At 27-years-old, it's probably curious to some people that I own enough "Harry Potter" merchandise to decorate a full house, but not to me. I display my fandom with the utmost confidence, and I have made many a friendship with people who do the same. My roommate and I spend our free time at Universal Studios, where we are both annual pass holders, and absorb ourselves in the magic that never lets us down. It's home.
The millennial generation is lucky, for it is the only one to get the true "Harry Potter" experience. I got my first book when I was 11, just like the characters, and the last one when I was 19. My dad took me to midnight premieres, where people would line up in crazy costumes in anticipation of the next installation being released. I went through the same phases of puberty as Harry, Ron, and Hermione, and flocked to the theater with wide eyes as page was translated to screen. I was altered in irrevocable ways as I watched beloved characters evolve, and wept as some of them faced untimely ends. They became my friends and my family, and I love them still to this day.

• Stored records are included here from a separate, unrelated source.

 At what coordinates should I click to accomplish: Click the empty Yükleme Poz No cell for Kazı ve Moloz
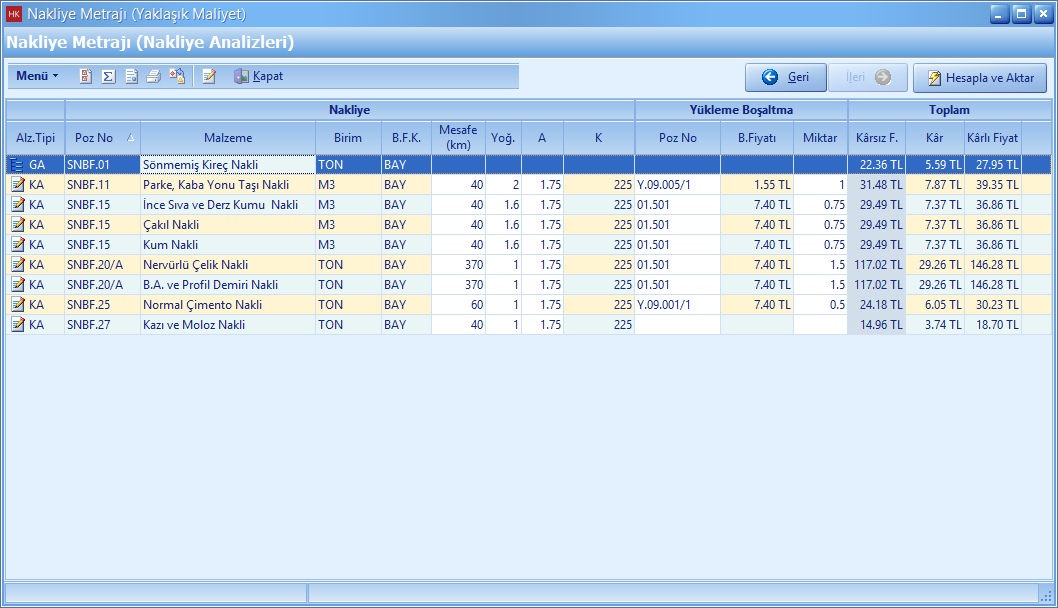point(677,325)
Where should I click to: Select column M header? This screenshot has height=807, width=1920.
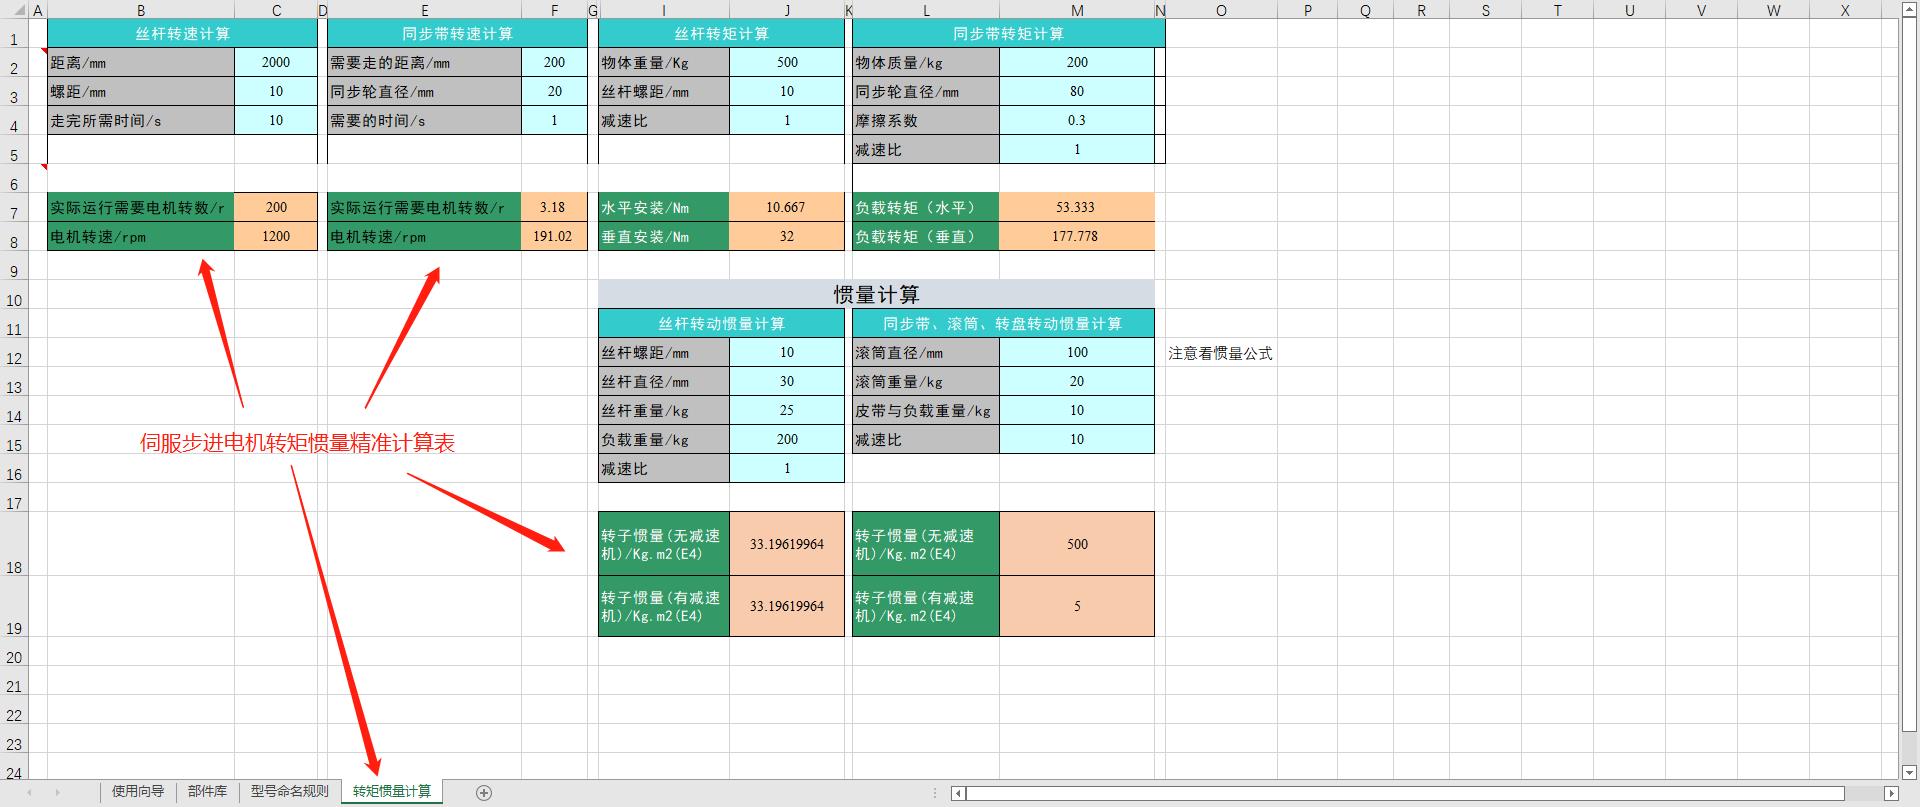pyautogui.click(x=1077, y=11)
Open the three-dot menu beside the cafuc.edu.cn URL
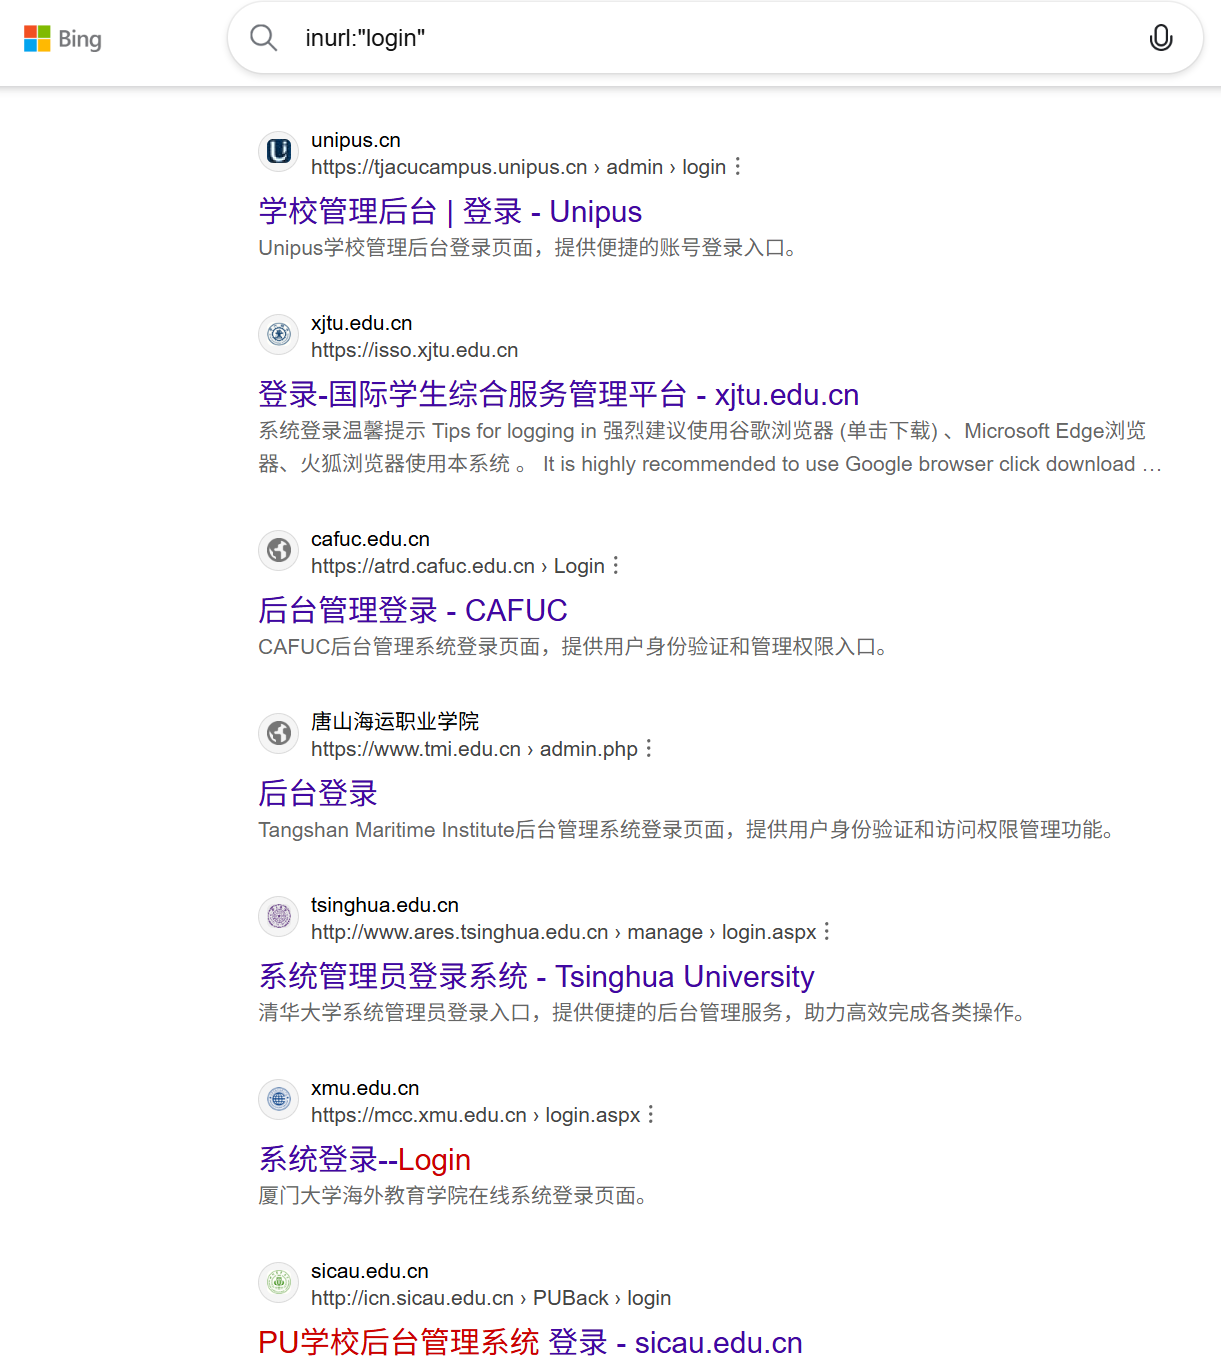 (618, 565)

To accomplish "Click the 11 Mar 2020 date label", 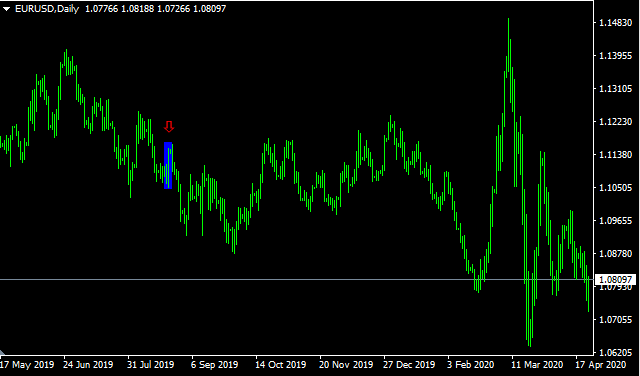I will pos(538,364).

The thing that makes "Harry Potter" such a special fandom is that it's all inclusive. People who would never have been friends due to social standing are brought together by Rowling's words, and kept there forever. There is nothing quite like finding the magic in someone else's eyes and knowing that they understand. My best friends are Ravenclaws, but there are a few Slytherin exceptions. My boyfriend is a Hufflepuff. My neighbor is a Gryffindor, but I don't know anything else about him. Some strangers last week high-fived me for wearing my Ravenclaw sweatshirt, and there was a camaraderie between us, despite knowing we would never see each other again. These are my people, and they're everywhere.
Hogwarts is my home. Sure, it's a fictional place adapted from the mind of an author in a different country. But it's part of my history, my timeline, and my life. Each year, I take the time to reread those books. It reminds me of the young, hopeful girl I used to be, and takes me back to a time when magic was all around me. At times, I still get to be that girl, innocent and truly immersed in a world unlike my own. And that is the greatest gift I could've been given.